Task requirements → I'd like the entries repeated exactly, without their pictures.

Stored data entries:
————————

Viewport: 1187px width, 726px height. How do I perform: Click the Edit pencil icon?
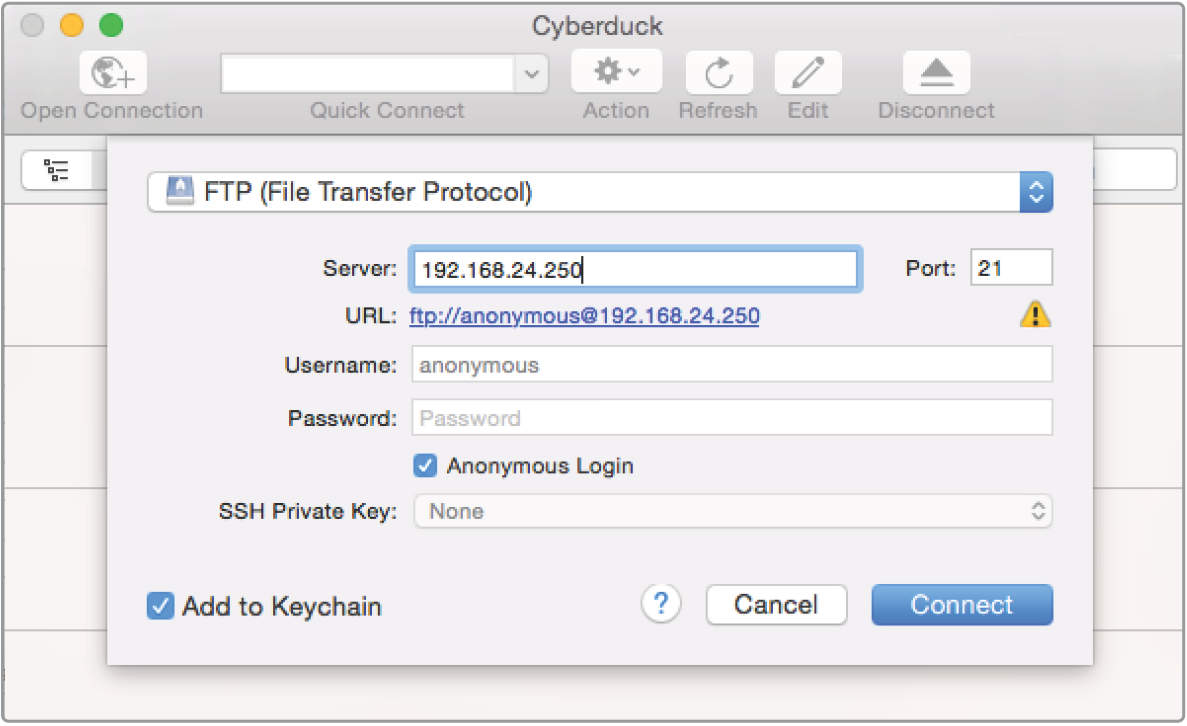click(x=807, y=72)
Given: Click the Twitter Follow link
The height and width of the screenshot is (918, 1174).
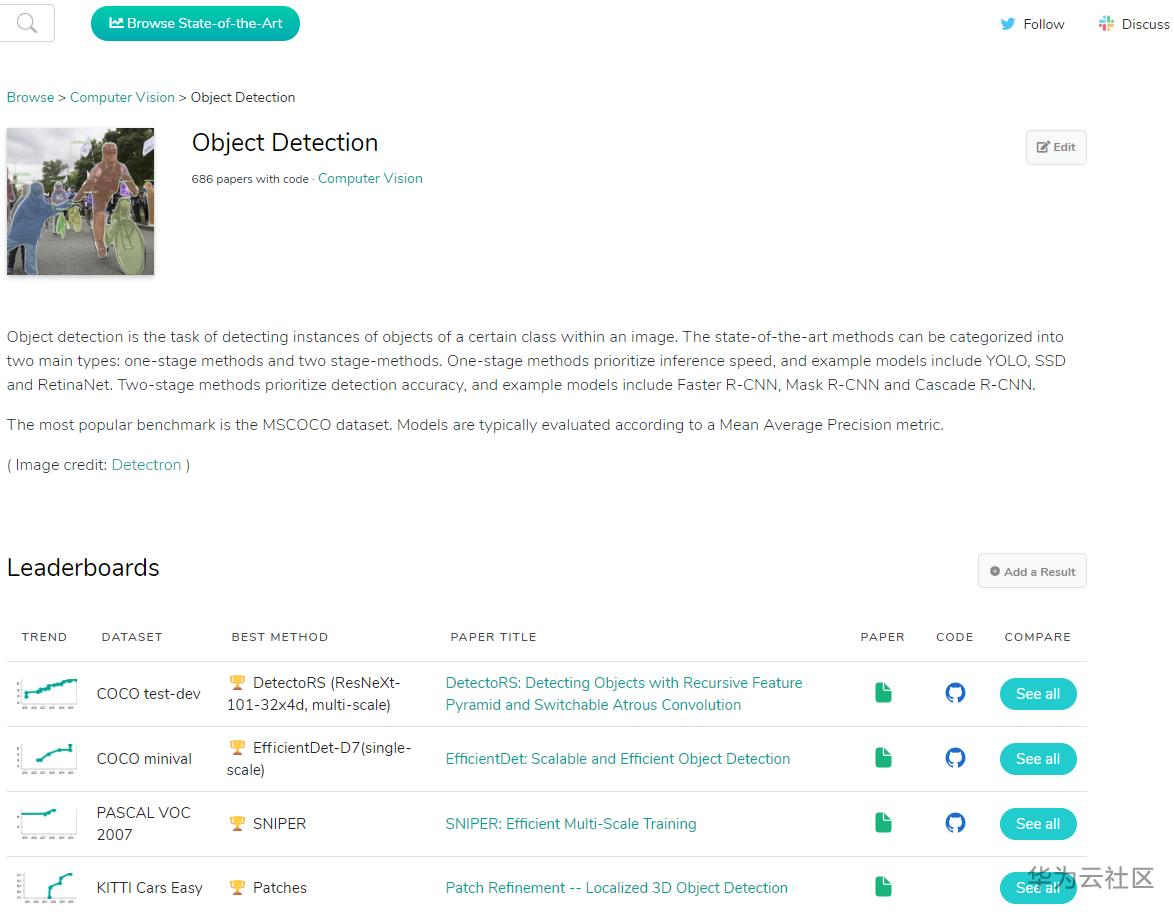Looking at the screenshot, I should [x=1033, y=24].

————————

Exercise answer →
Viewport: 1187px width, 726px height. How do I perform: Click the Edit pencil icon?
click(x=807, y=72)
Given: Click the Twitter Follow link
The height and width of the screenshot is (918, 1174).
Looking at the screenshot, I should [x=1033, y=24].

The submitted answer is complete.